Some time ago, I wrote this piece at AATW. I have failed to live up to those ideals and need to try again. Indeed, I believe on of the things God wishes for those who work in secular jobs (as I do) is to teach us to be in the world but not of the world.

My intuitions and convictions that form the basis of that post are probably somewhat altered and more nuanced now. Nevertheless, one thing I can say is that I feel increasing bound up in systems, as if life is a set of puppet strings, pulled not by God but by more malign forces – perhaps this is part of what the Bible means by the “Babylon” motif.

I long to see reform in my country, but my premillennialism is a big part of my thinking, and I remain convinced that dominionism is false. Whatever improvements we make, the core problem cannot be fixed by us – that is why we need a Saviour.

7 thoughts on “Systems

  1. I was reading morning prayer this morning. And it’s the feast day of the conversion of St. Paul. The antiphons continually remind us that it is God’s Grace that transforms us to a life holiness. However, we must be open to His Divine Revelation; to His decrees. It’s been the product of modern philosophy to mold God into our needs from Hume, Voltaire, and Kant. However, it is Divine Revelation of God that informs us His will against our own.

    His Grace is sufficient.

    Liked by 2 people

    1. Nicholas

      The World cannot receive the Spirit, as Christ says in the Gospel. So the system qua system is unredeemable. It is by changing individuals that our societies change.


      1. People talking about NGO and institutions but institutions only exist in both the mind, agreement, and by force.

        It’s a bit complex. In regards to culture, England the nation is merely agreed upon, but a satellite image of the island doesn’t say England. However, Englishness and the people—the cult; so to speak, does exist and is materially observed.

        It’s something I’ve thought about from time to time. In that sense, England exists until you come across the French cult, German, etc.


      2. Nicholas

        I’m always wary about talking about “England” with Americans because I’m never entirely sure they get the various distinctions there. NEO does, as far as I’m aware, but I’m not sure I’ve talked about those with you before.


      3. I’m not talking about England specifically but in general in relation to cult and institutions. I could have said German and Germanish.

        I remember being asked once what is Americanism. It’s hard to pin down when I thought about it .

        Liked by 1 person

      4. Nicholas

        Indeed – I was just curious as it can be a problem generally when I write posts about economic and political problems and cultural ones here.


      5. I think in the American cult, Rebellion is in the blood. Look at the state mottos of Virginia and New Hampshire for example.

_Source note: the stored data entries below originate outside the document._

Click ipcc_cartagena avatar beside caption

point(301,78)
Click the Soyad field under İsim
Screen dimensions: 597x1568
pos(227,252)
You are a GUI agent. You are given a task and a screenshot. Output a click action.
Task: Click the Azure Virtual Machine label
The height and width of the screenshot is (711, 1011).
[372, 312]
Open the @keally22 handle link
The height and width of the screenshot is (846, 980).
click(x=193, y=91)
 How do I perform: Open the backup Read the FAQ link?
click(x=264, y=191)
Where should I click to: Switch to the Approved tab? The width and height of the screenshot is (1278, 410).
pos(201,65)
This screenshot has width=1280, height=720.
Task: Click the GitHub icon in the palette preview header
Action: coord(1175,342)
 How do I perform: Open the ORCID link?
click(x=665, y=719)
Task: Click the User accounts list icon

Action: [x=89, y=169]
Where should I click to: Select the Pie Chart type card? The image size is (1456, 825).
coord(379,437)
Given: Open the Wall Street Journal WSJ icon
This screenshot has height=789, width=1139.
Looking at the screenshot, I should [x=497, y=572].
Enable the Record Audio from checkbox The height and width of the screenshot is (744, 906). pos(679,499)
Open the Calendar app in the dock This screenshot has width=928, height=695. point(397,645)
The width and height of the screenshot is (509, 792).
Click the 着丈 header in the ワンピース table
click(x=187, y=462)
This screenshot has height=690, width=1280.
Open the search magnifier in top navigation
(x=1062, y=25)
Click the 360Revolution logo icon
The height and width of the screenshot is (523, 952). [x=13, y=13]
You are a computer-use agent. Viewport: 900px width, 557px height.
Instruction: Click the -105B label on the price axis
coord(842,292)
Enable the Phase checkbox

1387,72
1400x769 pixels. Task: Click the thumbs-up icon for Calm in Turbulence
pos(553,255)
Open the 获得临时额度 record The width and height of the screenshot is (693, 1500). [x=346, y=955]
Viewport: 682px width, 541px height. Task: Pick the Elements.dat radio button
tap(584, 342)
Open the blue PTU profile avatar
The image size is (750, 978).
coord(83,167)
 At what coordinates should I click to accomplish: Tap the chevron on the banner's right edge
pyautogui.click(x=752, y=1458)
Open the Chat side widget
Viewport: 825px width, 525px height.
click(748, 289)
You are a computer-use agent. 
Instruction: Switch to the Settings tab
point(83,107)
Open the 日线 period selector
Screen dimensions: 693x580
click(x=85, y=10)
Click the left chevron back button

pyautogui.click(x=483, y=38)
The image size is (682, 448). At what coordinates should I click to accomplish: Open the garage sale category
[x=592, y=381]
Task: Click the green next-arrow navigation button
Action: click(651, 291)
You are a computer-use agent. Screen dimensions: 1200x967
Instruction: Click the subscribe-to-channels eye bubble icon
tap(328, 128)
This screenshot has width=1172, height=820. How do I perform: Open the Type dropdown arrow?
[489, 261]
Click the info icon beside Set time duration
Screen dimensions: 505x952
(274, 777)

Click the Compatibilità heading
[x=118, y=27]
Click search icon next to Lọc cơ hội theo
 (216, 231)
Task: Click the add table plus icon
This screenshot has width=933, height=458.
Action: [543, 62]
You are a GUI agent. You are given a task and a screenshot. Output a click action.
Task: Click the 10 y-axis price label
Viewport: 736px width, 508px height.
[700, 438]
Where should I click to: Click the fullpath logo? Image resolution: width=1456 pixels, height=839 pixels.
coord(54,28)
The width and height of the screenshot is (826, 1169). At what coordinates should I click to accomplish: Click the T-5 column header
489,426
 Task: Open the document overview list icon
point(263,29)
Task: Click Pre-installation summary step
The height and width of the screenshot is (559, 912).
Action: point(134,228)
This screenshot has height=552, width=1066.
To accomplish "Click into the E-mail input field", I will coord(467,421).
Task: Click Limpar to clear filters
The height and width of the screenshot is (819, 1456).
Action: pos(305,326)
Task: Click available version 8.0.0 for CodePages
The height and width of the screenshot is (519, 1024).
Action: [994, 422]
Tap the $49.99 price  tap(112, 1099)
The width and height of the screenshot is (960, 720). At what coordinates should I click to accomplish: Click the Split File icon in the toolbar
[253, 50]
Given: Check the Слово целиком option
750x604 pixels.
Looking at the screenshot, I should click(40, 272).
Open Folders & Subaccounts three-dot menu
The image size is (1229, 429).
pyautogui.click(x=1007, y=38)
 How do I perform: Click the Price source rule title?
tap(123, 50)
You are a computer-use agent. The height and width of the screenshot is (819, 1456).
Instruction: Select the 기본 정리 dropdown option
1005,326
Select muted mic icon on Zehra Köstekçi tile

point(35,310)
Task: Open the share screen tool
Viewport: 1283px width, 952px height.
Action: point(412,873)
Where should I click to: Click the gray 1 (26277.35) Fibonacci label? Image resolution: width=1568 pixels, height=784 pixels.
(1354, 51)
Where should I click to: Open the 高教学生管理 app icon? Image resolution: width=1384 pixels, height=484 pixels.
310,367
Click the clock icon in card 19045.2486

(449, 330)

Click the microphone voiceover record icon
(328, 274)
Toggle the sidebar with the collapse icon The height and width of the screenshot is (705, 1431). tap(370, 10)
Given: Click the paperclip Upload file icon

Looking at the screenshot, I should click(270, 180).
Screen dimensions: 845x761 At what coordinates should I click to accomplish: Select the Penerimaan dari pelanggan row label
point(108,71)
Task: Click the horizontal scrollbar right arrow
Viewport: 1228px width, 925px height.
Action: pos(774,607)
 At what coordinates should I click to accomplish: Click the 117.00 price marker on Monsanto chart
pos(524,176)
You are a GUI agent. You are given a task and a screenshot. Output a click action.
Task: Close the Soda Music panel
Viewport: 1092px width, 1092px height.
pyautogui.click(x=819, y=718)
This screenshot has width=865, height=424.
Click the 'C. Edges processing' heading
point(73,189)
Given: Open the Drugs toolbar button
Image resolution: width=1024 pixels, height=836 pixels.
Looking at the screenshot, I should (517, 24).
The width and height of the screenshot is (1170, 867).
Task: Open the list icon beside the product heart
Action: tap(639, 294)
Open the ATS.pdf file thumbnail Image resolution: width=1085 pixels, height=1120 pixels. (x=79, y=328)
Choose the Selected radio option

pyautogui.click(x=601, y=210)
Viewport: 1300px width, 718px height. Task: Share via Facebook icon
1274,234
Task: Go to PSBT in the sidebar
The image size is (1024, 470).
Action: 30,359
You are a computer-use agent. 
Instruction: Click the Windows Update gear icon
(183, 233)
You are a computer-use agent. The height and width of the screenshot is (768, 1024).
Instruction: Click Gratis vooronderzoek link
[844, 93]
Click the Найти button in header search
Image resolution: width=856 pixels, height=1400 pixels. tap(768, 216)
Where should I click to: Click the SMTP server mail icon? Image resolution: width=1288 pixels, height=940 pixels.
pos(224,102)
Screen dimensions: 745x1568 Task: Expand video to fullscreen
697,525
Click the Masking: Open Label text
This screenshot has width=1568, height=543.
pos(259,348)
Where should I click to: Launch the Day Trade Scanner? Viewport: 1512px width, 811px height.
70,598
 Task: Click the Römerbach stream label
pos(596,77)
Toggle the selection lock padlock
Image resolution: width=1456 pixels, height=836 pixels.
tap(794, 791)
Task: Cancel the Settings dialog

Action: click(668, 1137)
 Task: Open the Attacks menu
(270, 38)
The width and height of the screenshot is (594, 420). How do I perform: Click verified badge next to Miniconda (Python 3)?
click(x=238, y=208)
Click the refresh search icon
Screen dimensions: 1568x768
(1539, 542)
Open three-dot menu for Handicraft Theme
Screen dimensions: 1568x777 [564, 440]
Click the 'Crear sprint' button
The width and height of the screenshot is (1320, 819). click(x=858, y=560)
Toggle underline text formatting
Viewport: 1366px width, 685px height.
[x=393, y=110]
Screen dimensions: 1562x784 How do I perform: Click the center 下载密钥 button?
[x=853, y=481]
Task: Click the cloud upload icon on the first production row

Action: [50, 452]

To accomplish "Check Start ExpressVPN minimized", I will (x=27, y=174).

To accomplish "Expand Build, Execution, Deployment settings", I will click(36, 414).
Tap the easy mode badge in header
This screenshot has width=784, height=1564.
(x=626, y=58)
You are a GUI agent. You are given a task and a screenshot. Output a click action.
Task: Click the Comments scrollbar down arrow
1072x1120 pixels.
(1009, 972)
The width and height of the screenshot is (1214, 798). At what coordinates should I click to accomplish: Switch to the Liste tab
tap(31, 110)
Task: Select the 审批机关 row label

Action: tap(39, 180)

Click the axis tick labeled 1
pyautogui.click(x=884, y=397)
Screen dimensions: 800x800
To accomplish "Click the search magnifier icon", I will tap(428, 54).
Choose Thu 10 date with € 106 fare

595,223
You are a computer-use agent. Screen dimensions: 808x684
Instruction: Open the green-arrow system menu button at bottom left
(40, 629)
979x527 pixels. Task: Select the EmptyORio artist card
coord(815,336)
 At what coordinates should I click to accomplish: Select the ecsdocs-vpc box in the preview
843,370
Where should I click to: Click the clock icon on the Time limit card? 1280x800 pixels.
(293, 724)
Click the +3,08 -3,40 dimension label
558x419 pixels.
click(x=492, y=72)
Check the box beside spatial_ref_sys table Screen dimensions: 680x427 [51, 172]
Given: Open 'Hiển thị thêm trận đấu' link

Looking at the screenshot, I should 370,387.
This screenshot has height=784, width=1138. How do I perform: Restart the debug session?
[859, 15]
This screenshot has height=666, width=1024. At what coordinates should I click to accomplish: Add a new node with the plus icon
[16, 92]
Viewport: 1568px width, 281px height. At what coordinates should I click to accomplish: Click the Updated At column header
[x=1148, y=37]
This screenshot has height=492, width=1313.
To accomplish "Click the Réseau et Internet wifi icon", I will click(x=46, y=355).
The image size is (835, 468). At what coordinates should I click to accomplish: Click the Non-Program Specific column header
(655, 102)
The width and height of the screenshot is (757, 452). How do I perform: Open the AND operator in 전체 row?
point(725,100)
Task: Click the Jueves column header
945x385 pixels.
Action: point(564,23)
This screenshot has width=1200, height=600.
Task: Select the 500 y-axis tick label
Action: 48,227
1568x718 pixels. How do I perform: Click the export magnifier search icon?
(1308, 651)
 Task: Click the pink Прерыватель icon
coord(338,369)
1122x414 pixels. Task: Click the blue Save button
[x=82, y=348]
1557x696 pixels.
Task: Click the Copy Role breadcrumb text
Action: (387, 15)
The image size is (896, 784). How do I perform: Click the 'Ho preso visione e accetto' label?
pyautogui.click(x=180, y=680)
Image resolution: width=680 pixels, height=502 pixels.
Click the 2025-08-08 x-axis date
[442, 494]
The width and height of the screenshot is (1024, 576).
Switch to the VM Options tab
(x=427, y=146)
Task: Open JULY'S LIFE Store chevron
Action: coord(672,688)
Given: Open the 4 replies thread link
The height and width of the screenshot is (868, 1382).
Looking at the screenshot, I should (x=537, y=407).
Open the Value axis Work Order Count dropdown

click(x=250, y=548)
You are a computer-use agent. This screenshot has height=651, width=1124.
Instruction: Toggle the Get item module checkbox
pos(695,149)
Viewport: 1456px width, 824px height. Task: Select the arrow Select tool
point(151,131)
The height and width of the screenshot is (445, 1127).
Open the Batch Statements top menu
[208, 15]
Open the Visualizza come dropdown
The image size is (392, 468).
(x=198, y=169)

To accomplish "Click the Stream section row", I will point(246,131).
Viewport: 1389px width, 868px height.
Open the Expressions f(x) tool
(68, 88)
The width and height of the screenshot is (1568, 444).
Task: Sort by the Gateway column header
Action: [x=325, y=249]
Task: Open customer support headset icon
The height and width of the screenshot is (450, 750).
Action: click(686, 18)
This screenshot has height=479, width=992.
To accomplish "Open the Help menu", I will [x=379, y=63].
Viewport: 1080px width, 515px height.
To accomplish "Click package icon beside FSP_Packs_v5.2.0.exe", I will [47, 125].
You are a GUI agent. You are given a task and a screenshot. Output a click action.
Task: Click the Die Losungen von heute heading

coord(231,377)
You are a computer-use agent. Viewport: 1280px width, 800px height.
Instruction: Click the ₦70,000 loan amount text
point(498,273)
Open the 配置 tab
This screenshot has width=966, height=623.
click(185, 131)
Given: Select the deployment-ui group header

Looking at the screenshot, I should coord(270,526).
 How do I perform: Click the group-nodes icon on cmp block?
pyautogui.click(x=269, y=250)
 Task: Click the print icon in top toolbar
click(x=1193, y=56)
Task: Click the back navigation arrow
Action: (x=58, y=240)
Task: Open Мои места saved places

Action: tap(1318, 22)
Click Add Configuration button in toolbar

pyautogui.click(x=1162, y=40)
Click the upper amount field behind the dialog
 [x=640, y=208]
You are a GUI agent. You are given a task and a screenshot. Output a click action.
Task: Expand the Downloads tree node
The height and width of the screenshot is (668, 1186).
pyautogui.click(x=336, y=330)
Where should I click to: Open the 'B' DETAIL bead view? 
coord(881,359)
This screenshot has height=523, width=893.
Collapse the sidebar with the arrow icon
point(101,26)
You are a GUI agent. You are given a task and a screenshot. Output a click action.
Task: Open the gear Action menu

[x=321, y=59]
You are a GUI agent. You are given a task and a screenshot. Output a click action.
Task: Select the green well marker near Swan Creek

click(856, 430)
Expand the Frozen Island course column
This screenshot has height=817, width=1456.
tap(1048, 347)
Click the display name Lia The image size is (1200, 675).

        I think modern political philosophies are too—Locke, Burke, etc. An emphasis on human rights and a lack of human duty.

        America has no Shakespeare, Cervantes, Michelangelo, Bach, Chopin, etc. There are some literary greats: Hemingway, Twain, Hawthorne, Poe, Whitman, etc. but most of those are products of the 19th century or early 20th century. What is the great literary work of the 80s or 90s? In college, a professor made the class read Lovely Bones—suspenseful sensational garbage—all while telling the class that fantasy genre had no classics and wouldn’t say a word when I brought up CS Lewis is JRR Tolkien.

        Our great works are made like modern refrigerators with planned obsolescence. Sure. There are some timeless gems like Robert Johnson playing the blues, but we’re a land Stephen Foster,

        A nation cut from earth that blue jeans—the working man’s clothes—became fashionable.